- _Trecho do documento_:
'''
Sexta, 27 Dezembro 2024

I

Vicente de Carvalho foi um poeta que viveu em duas Santos. Foi criado em meio às pontes e trapiches e atingiu a vida adulta com o cais unificado. A mudança, resumindo a coluna anterior (Um poeta de dois portos), representava a transformação da cidade colonial em cidade moderna.

 

Tal modificação não trouxe apenas conseqüências físicas: derrubadas de prédios e construção de outros novos, saneamento e canalização, mudança nos meios e na velocidade de locomoção. O geógrafo Marcel Roncayolo mostra que o que realmente se altera é a própria concepção de cidade:

 

O essencial na cidade moderna, a partir do século XVII, é que ela é projetada. Não é mais a cidade existente que importa, mas os conceitos empregados para definir a cidade tal como deveria existir.
'''
- _Dados_:
'''
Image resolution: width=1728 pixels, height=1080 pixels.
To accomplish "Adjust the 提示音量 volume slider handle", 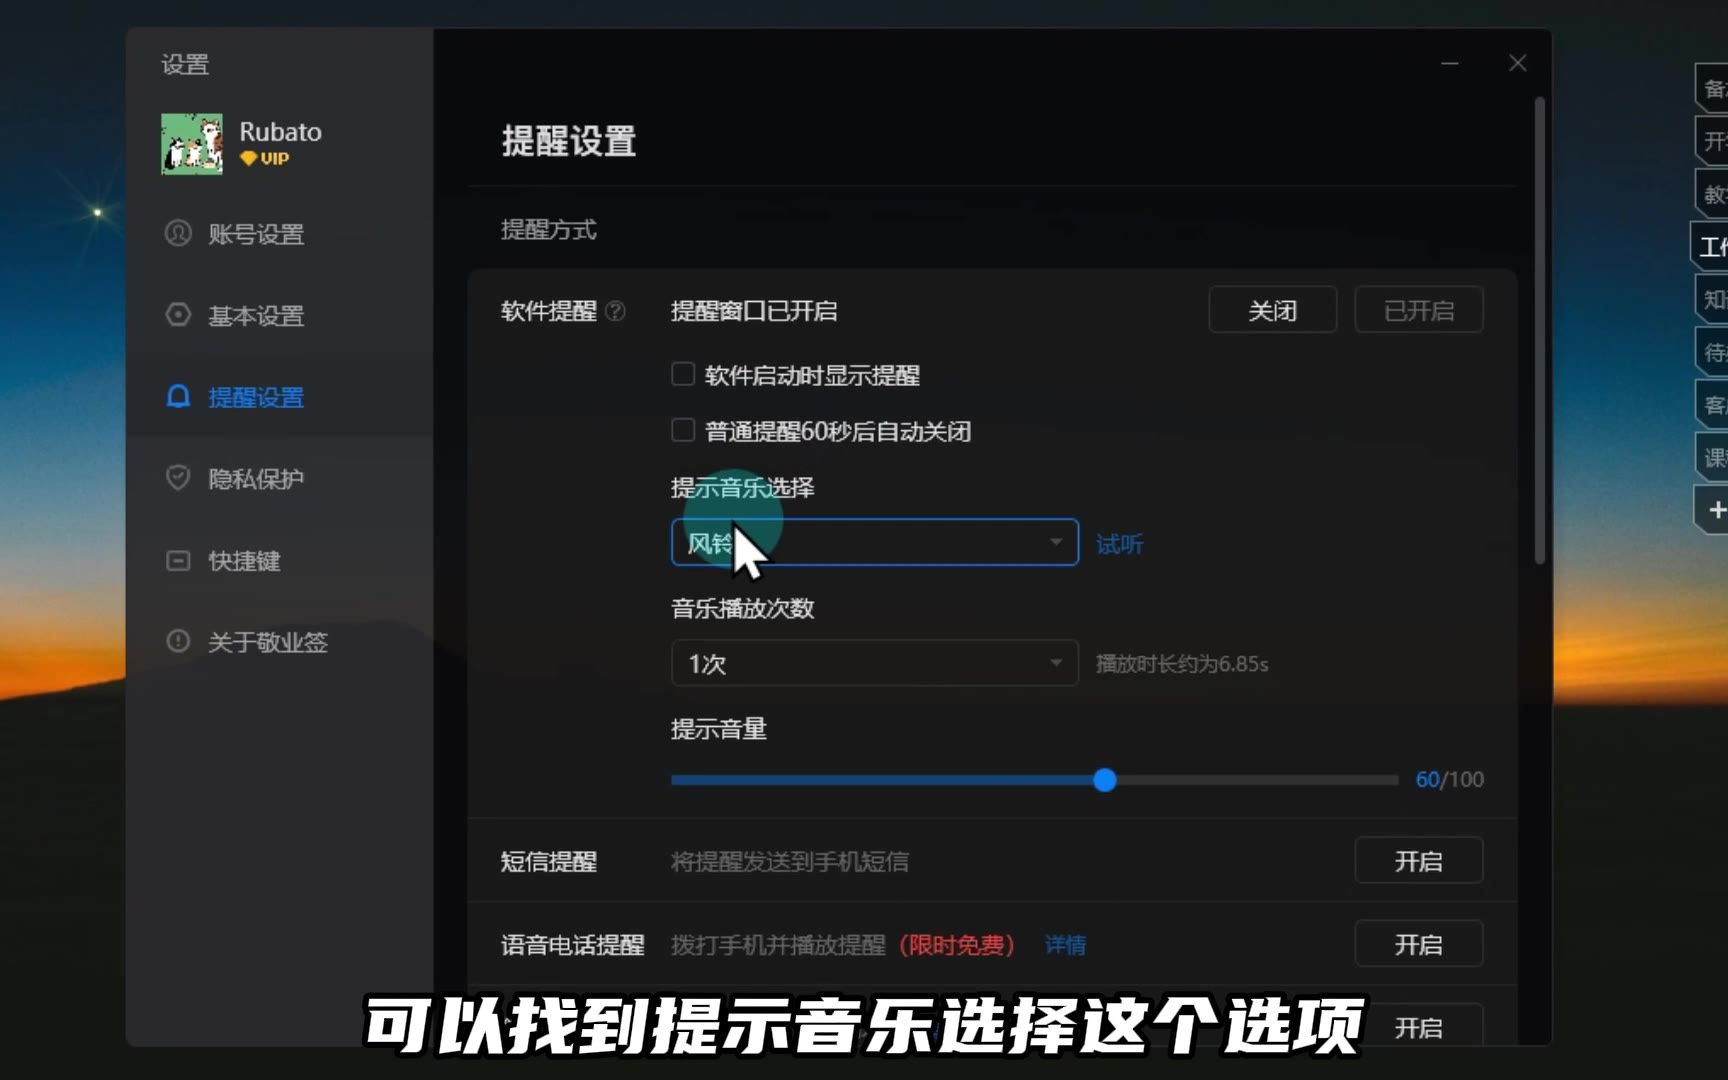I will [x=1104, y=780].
'''
- _Tarefa_: Pode copiar na íntegra, sem alterar nada, o texto acima sobre Vicente de Carvalho e a transformação de Santos?

- _Resposta da tarefa_:
Sexta, 27 Dezembro 2024

I

Vicente de Carvalho foi um poeta que viveu em duas Santos. Foi criado em meio às pontes e trapiches e atingiu a vida adulta com o cais unificado. A mudança, resumindo a coluna anterior (Um poeta de dois portos), representava a transformação da cidade colonial em cidade moderna.

 

Tal modificação não trouxe apenas conseqüências físicas: derrubadas de prédios e construção de outros novos, saneamento e canalização, mudança nos meios e na velocidade de locomoção. O geógrafo Marcel Roncayolo mostra que o que realmente se altera é a própria concepção de cidade:

 

O essencial na cidade moderna, a partir do século XVII, é que ela é projetada. Não é mais a cidade existente que importa, mas os conceitos empregados para definir a cidade tal como deveria existir.